**How to complete this task**
Beginning with the opening line, restate the following material exactly, up through the line that contains "Viewport: 575px width, 373px height.".

Segment Start: Data records

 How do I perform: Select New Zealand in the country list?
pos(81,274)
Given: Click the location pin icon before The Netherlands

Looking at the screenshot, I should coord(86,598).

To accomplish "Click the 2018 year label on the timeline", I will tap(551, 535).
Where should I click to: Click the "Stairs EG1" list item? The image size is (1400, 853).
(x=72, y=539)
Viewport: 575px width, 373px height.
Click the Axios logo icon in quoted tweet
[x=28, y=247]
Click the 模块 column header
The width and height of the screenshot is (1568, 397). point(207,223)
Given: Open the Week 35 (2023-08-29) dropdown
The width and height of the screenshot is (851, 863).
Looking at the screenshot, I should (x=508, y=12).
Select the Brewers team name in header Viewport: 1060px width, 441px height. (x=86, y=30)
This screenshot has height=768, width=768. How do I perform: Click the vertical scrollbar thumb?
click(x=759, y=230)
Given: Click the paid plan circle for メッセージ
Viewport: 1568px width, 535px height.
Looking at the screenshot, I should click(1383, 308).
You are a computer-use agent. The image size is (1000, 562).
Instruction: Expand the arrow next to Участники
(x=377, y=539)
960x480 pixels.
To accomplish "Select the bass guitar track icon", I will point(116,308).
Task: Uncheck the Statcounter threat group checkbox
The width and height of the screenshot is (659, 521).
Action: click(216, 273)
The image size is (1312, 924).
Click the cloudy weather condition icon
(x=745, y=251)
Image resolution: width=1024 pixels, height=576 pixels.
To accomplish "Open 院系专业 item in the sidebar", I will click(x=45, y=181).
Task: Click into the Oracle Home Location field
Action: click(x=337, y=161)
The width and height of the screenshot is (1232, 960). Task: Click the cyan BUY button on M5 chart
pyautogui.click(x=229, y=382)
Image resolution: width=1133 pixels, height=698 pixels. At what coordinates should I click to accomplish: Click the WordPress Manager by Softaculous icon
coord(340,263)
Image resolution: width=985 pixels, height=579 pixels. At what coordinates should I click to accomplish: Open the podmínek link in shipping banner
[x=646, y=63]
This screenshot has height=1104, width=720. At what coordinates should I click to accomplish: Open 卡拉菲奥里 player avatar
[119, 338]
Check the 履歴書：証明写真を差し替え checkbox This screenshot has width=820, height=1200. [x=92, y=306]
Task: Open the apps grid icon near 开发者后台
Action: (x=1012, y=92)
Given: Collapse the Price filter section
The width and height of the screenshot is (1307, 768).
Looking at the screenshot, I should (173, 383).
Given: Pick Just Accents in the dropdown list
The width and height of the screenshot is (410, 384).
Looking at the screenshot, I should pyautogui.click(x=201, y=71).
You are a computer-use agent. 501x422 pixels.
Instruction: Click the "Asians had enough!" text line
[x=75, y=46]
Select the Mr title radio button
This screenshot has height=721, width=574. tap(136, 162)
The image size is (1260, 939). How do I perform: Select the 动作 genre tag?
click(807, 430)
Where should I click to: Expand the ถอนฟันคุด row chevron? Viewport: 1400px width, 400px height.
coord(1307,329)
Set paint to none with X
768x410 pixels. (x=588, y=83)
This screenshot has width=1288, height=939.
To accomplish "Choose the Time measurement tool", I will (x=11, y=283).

Segment End: Data records

**Answer to the exercise**
 How do I perform: Select New Zealand in the country list?
pos(81,274)
Given: Click the location pin icon before The Netherlands

Looking at the screenshot, I should coord(86,598).

To accomplish "Click the 2018 year label on the timeline", I will tap(551, 535).
Where should I click to: Click the "Stairs EG1" list item? The image size is (1400, 853).
(x=72, y=539)
Viewport: 575px width, 373px height.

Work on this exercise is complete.